__Your instructions__: Which lines in the entries below contain the word "screenshot"? Pull out each of those lines and copy it in full.

__Records for processing__:
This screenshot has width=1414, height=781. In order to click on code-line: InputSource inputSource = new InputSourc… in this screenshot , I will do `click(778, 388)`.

--

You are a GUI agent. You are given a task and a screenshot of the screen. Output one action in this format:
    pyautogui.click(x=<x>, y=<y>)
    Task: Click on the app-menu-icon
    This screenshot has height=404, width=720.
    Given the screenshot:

__Your solution__:
This screenshot has width=1414, height=781. In order to click on code-line: InputSource inputSource = new InputSourc… in this screenshot , I will do `click(778, 388)`.
You are a GUI agent. You are given a task and a screenshot of the screen. Output one action in this format:
    This screenshot has height=404, width=720.
    Given the screenshot:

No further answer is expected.